Ron Rodgers, University of Florida College of Journalism and Communications Journalism associate professor and graduate coordinator, is the author of “The Social Awakening and the News: A Progressive Era Movement’s Influence on Journalism and Journalists’ Conceptions of Their Roles” published online in March and in the Summer 2020 edition of Journalism History.

Ron Rodgers
Ron Rodgers

This study examines the relationship of the press to a general awakening of the social consciousness in American society, popularly known as the “social awakening,” during the last decade of the nineteenth century to the early 1920s. It explores how this “awakening” influenced notions about the mission of journalism and ideas about the profession as one of service and what effect the trope of the “awakening” had on journalistic content.

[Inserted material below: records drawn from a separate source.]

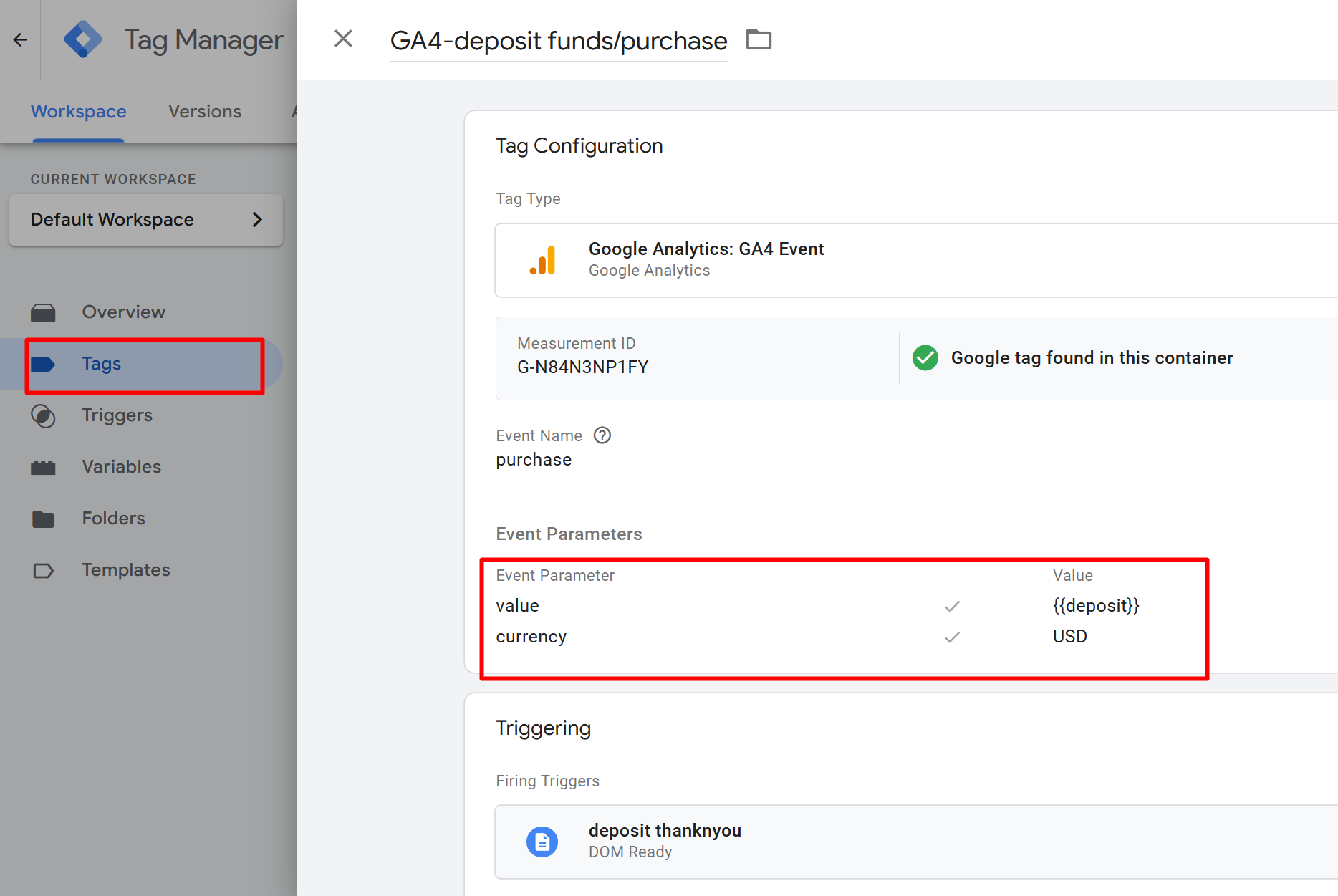Click the Default Workspace chevron arrow
1338x896 pixels.
tap(257, 220)
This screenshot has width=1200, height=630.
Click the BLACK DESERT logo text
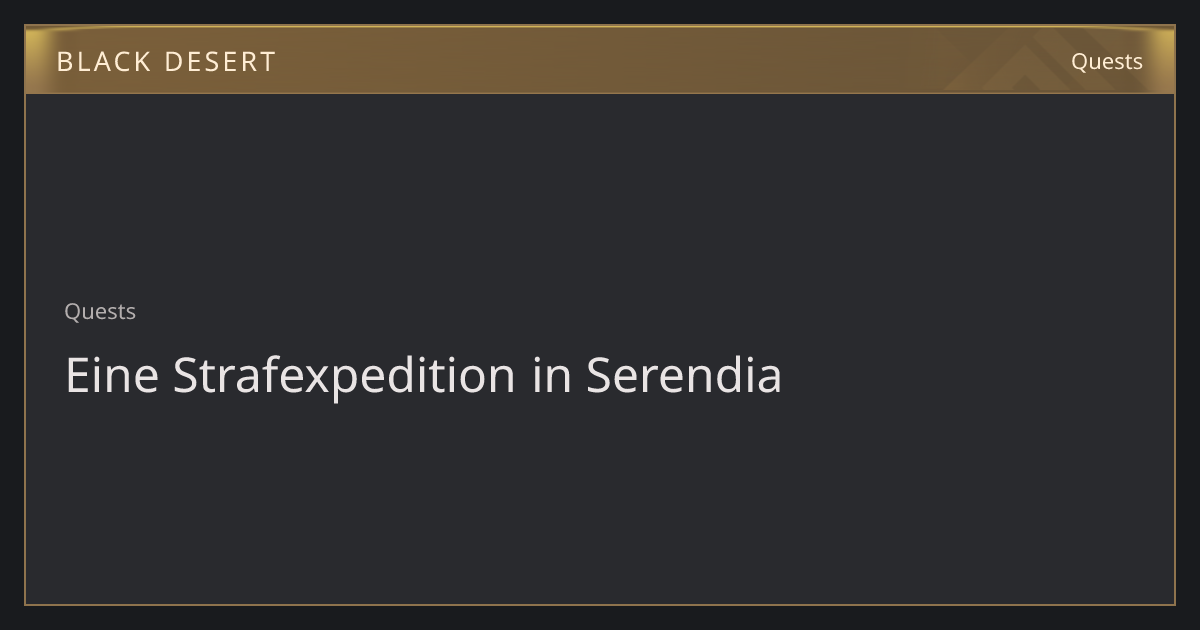[166, 61]
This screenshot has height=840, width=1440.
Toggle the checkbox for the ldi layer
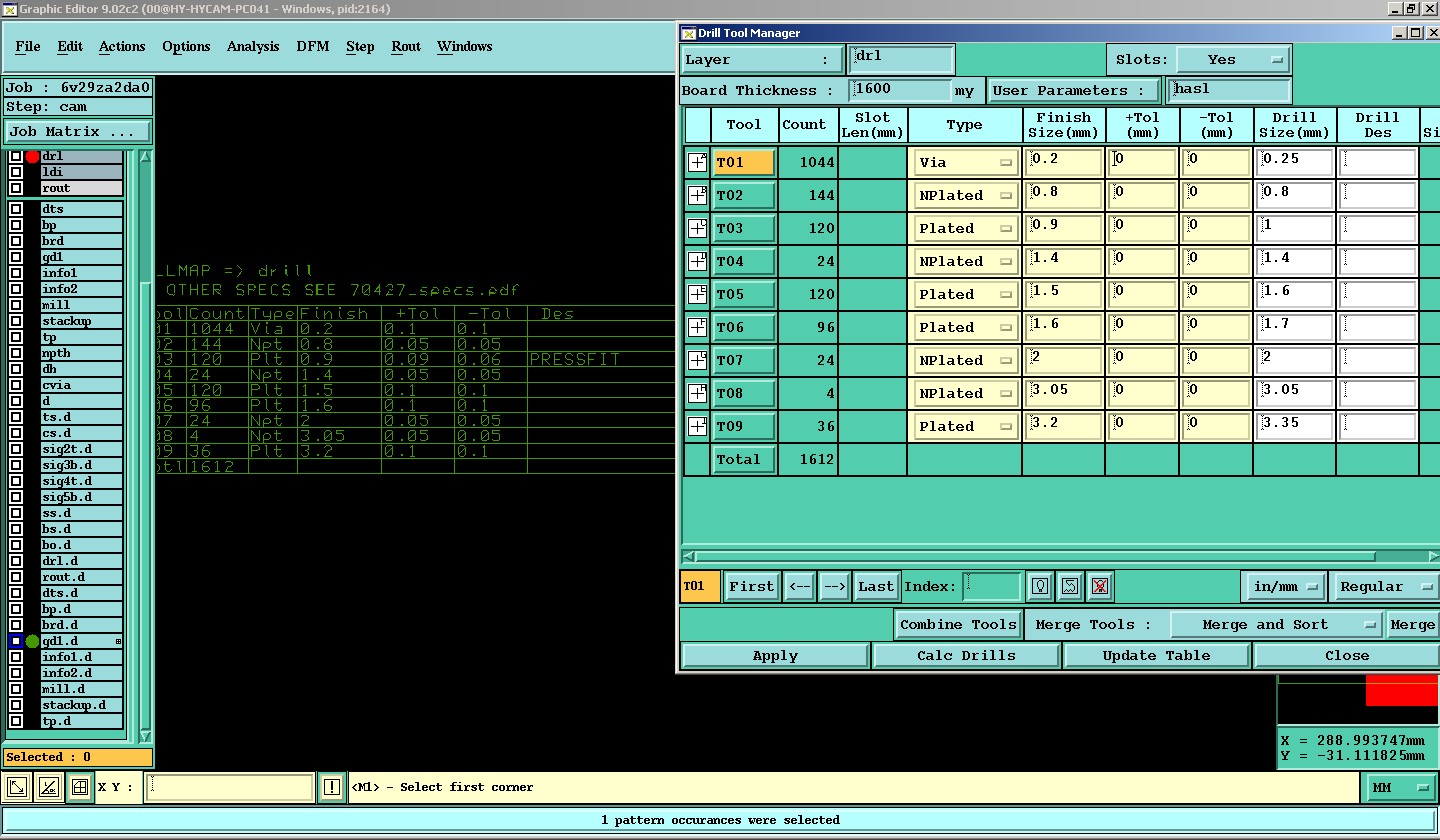16,173
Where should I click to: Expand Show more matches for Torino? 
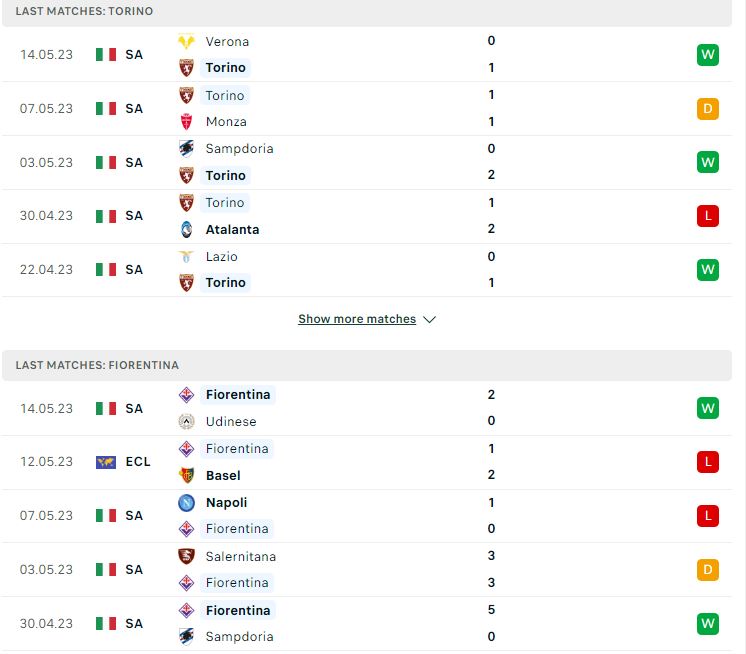pos(357,319)
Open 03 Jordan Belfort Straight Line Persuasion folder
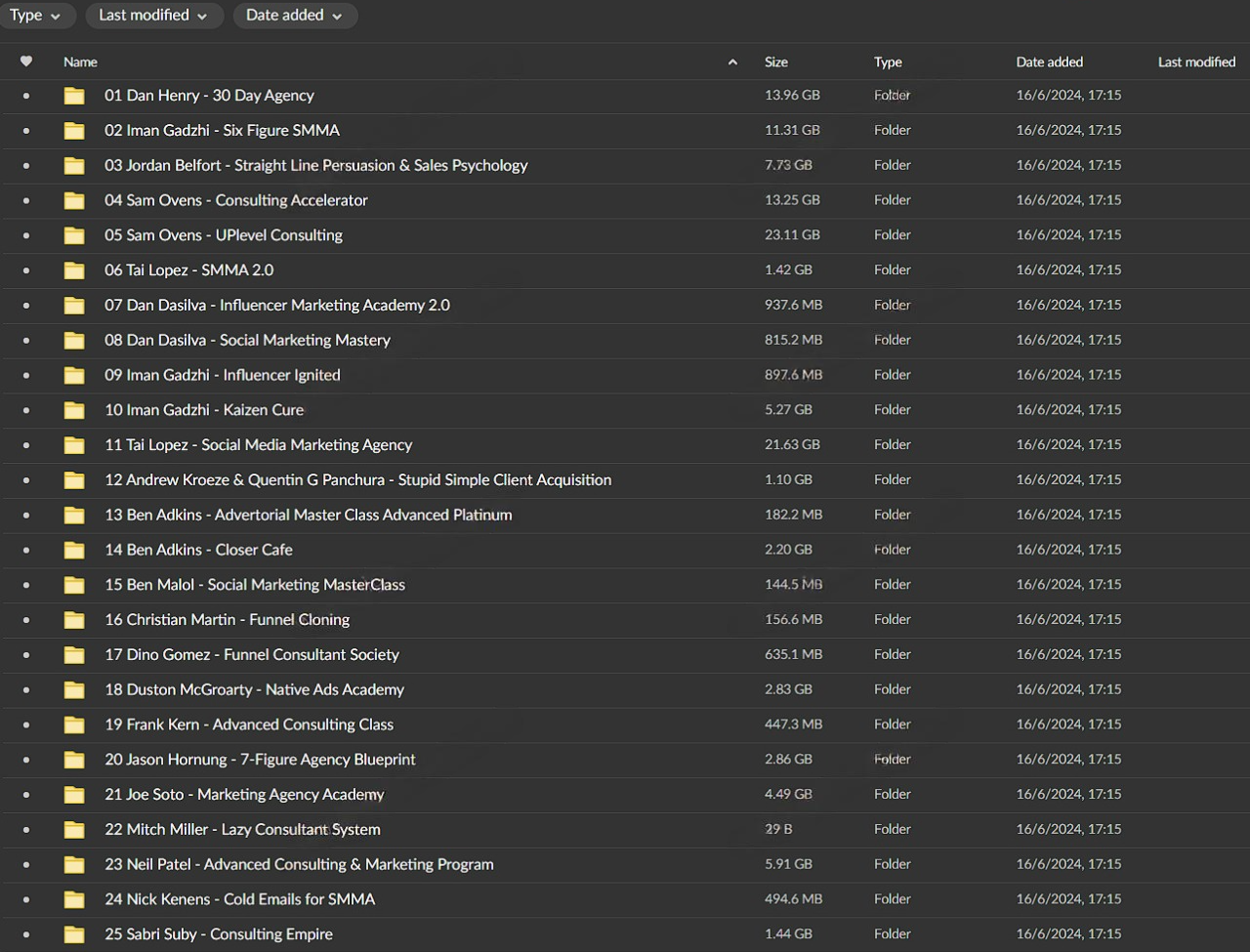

Rodgers explores the long conversation, commentary, and analysis about news ethics hinged to “the social awakening” as part of a moral argument about news and service to society that trumped the demands the market made on the mission of journalism. He finds the progressive-leaning journalists, journalism educators, and other thought leaders of the time gave primacy—through the aegis of the “social awakening”—to the expanding responsibilities of news to society.

The study illuminates how the “awakening” constituted the ideal of journalists as agents in service to society and the newspaper as a public utility, leading to early soundings regarding the concept of “constructive journalism” and other service-oriented forms of journalism that still have resonance today.